- TEXT PROVIDED -
But the vitriol heaped on the project and the foreign-led consortium hoping to construct the Ilisu dam - the largest dam in the network - has reached the point where the involvement of Balfour Beatty, the UK construction firm, is in doubt.

Balfour Beatty is getting cold feet. On August 17, the firm warned that it would pull out of the project if the British Export Credit Guarantee Department (ECGD) refused to cover its share of the $2bn Ilisu dam project. London's attitude has veered from hot to cold. Initially, British Trade Secretary Steven Byers said that he was "minded" to support the cover, but as the bad press grows London appears increasingly wary of getting involved. "If Ilisu goes ahead it will break the back of the UK's ethical foreign policy," says crusading British comedian-cum-activist Mark Thomas, who is campaigning against the dam. London has predicated its approval on four tough conditions - including a sound resettlement plan for local residents. Ankara, which hates external interference in its affairs, will find it hard to meet those demands.

This is good news for the loosely organized pressure campaign against the dam. Kurdish, human rights and environmental groups have criticized the GAP's effect on the indigenous Kurdish population and local historical sites, as well as noting the impact on the water requirements of Turkey's downstream neighbors, Syria and Iraq. (Both nations have long feared that the dams could be used as a political tool against them - but that's another story.) The pressure groups say the dam waters will subsume dozens of villages and small towns, including the ancient Kurdish cultural center of Hasankeyf, forcing the displacement of over 16,000 Kurds. Kurdish groups say this sacrifice is unnecessary.

- STORED DATA -
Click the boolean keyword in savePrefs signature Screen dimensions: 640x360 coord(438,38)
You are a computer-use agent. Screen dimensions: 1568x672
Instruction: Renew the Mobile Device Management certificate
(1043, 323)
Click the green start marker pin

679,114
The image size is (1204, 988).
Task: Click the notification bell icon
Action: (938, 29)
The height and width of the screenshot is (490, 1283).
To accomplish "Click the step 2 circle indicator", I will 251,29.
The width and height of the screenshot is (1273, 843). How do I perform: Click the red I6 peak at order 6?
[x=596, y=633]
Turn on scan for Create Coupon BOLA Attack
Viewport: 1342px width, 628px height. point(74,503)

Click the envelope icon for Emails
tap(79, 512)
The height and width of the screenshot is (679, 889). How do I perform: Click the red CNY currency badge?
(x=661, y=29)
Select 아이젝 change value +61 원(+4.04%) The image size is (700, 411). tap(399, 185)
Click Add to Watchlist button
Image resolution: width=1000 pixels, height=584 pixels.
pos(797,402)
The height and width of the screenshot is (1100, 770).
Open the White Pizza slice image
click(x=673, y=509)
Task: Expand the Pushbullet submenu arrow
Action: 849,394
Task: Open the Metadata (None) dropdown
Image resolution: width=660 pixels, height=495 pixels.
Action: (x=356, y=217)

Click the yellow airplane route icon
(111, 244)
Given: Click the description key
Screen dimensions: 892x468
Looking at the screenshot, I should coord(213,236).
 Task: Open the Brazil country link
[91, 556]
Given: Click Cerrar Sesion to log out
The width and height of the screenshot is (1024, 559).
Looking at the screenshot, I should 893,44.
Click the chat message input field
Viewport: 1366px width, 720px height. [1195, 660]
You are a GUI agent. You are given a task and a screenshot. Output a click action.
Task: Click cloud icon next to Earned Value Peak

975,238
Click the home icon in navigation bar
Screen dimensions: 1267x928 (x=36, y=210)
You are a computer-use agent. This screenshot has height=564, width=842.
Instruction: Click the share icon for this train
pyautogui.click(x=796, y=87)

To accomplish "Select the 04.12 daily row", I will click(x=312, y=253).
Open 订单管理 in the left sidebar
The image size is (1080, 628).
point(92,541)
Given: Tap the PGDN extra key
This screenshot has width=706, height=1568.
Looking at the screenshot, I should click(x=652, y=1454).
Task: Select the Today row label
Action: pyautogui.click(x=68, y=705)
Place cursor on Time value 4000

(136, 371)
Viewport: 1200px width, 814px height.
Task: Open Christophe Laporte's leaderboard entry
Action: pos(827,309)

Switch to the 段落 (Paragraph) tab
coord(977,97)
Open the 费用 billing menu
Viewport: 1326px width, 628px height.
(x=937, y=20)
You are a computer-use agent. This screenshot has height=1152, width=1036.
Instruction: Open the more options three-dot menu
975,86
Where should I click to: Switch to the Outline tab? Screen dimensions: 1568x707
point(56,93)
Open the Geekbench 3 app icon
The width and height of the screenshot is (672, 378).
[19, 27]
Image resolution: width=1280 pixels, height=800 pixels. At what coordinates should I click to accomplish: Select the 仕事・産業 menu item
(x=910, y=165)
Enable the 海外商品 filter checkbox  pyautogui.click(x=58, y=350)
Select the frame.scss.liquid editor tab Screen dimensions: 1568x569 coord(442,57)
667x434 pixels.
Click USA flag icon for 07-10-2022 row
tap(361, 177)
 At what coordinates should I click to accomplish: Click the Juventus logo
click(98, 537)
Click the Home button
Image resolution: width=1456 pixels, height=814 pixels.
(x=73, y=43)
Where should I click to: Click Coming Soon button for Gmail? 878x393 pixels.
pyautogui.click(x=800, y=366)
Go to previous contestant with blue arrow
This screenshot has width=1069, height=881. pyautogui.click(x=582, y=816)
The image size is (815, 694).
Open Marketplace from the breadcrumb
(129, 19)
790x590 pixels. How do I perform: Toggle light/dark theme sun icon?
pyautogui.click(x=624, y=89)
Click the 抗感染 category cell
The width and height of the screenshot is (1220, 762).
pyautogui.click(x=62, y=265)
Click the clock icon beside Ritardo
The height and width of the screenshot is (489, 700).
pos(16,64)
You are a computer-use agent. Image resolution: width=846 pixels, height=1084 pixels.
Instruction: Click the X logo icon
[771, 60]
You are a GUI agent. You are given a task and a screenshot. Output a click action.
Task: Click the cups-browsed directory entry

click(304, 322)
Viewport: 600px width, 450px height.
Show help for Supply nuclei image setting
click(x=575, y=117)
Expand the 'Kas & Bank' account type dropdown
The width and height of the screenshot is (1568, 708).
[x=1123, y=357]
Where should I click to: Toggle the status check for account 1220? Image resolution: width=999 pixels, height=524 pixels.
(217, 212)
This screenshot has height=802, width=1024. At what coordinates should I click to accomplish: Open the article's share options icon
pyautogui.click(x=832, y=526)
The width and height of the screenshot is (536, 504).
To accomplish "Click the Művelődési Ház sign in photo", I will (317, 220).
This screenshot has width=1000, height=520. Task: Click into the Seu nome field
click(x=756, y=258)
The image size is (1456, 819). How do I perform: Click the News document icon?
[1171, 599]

- WORK TO COMPLETE -
Reproduce, word for word, the portion of the Ilisu dam text from "But the vitriol" to "is in doubt.".

- RESPONSE BELOW -
But the vitriol heaped on the project and the foreign-led consortium hoping to construct the Ilisu dam - the largest dam in the network - has reached the point where the involvement of Balfour Beatty, the UK construction firm, is in doubt.